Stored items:

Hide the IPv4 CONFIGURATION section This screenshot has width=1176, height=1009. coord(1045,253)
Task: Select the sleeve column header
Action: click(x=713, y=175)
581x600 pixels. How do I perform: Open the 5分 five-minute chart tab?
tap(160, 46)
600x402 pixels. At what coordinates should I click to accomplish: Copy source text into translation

--

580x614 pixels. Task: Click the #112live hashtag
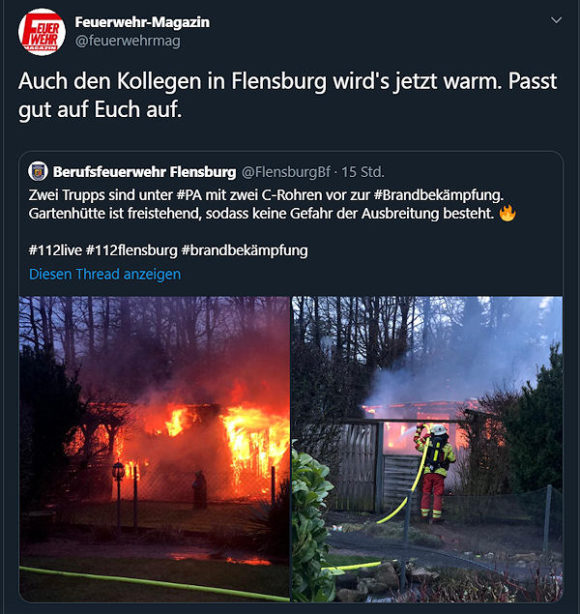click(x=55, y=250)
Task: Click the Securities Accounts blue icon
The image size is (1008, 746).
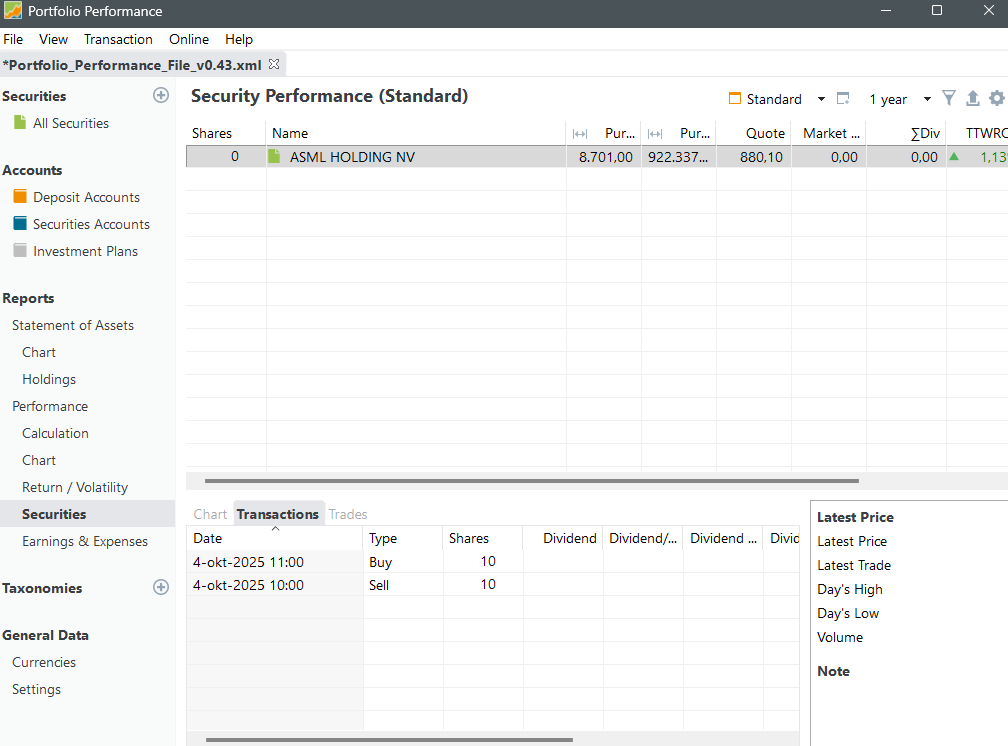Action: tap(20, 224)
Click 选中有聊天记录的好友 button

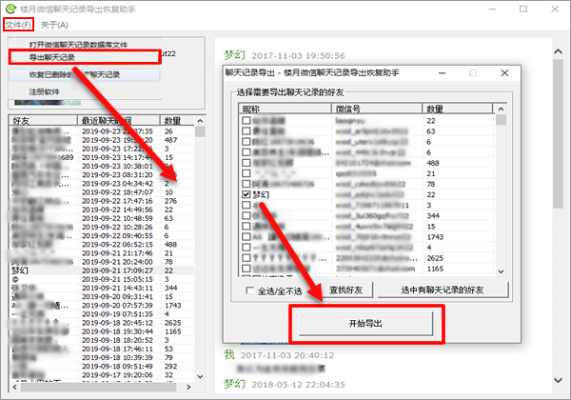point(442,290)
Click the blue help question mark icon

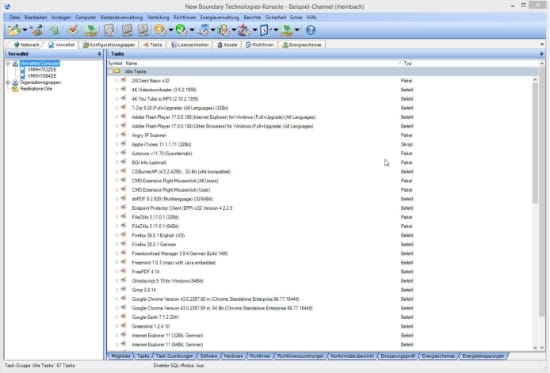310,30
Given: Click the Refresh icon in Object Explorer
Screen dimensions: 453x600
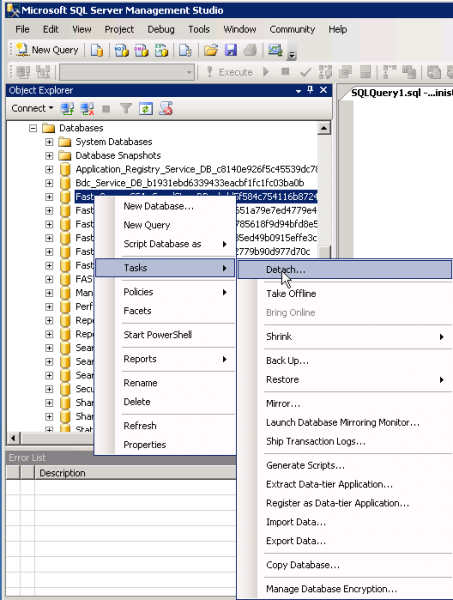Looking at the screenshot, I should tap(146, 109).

#### What you will do:
Lines to set down from above: the line with "581x600 pixels. How", the line with "600x402 pixels. At", and every line between, each exactly as written.

#### Answer space:
581x600 pixels. How do I perform: Open the 5分 five-minute chart tab?
tap(160, 46)
600x402 pixels. At what coordinates should I click to accomplish: Copy source text into translation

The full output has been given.